The allegations are contained within a new report by Human Rights Watch, the New York-based NGO, and are based on interviews with 14 former detainees together with the so-called ‘Tripoli Documents’, files found in government buildings in the capital after the fall of the Qaddafi regime last year.
The report, ‘Delivered Into Enemy Hands: US-Led Abuse and Rendition of Opponents to Qaddafi’s Libya’, claims that 15 Libyans were subjected to extensive torture in US-run secret prisons, which allegedly included beatings, sexual humiliation, sleep-depravation and starvation.

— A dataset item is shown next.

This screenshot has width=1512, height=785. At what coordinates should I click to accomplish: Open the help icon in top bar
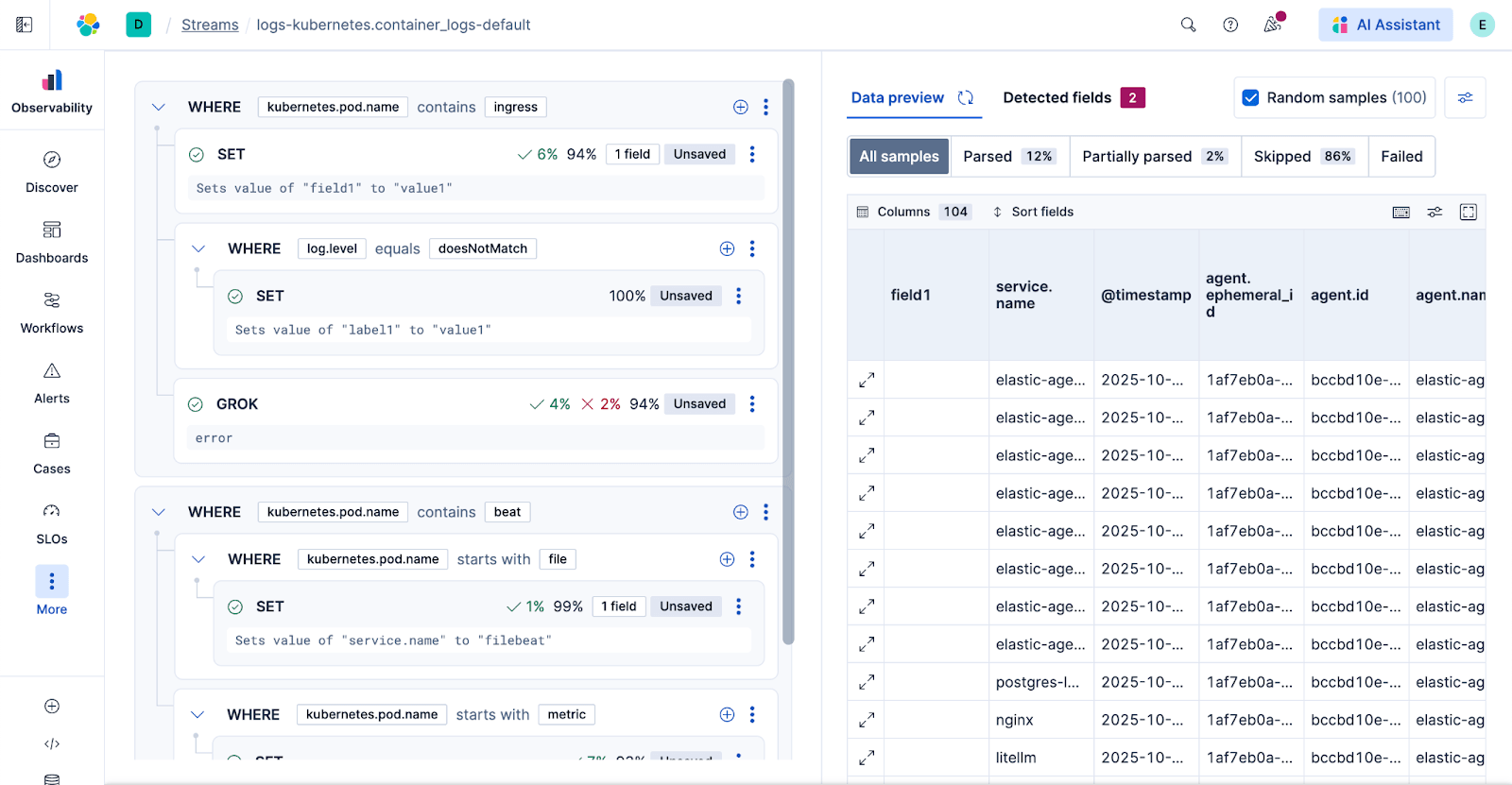click(1230, 25)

Following their interrogations, all of the men were transferred back to Libya to face the prospect of imprisonment and – in many cases – further torture at the hands of the Qaddafi regime.
All of the 14 men interviewed were transferred back to Libya within 24 months of Qaddafi’s rapprochement with the West in 2004, symbolised by the famous ‘Deal in the Desert’, when British Prime Minister Tony Blair was greeted by Qaddafi in a Bedouin tent.

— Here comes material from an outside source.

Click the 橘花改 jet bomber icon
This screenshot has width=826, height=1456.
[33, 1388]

The report also alleges extensive collusion by the British intelligence services in both the rendition and interrogation of several of the detainees. One of those rendered back to Libya recounted how Qaddafi’s former spy chief Musa Kusa said to him: “Before 9/11, you went to countries where we couldn’t reach you. But now, after 9/11, I can just pick up the phone and call MI6 or the CIA”.

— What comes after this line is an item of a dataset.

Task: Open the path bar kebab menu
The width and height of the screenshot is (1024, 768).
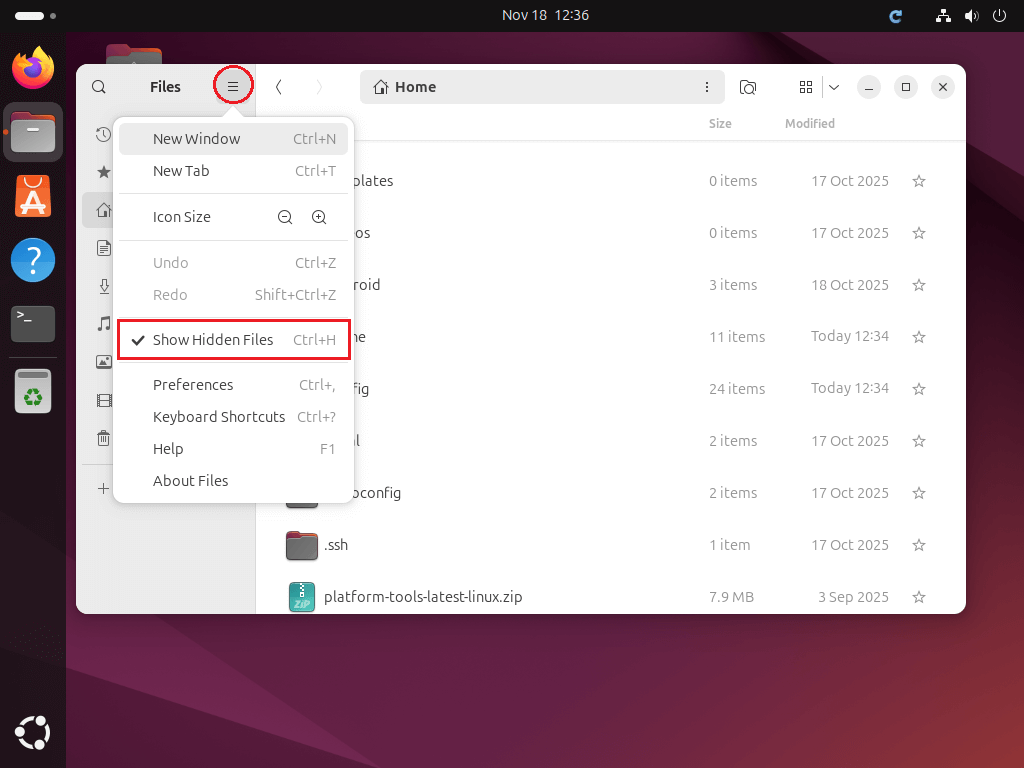Action: (x=707, y=87)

Three of the dissidents returned to Libya say they were subsequently interrogated by American, British, French and Italian intelligence officers in Qaddafi’s jails.
Most of those interviewed belonged to the Libyan Islamic Fighting Group, an anti-Qaddafi militant organisation established in the 1980s. Many had travelled to Afghanistan prior to the terrorist attacks of 11 September 2001, and some had come into contact with Al-Qaeda. However, the detainees denied being allied with Al-Qaeda against the West, insisting that they had fled to Afghanistan to avoid persecution at the hands of the Qaddafi regime.
In December 2004, however, nine months after the West brought Qaddafi in from the cold, the US State Department listed the LIFG as a terrorist organisation.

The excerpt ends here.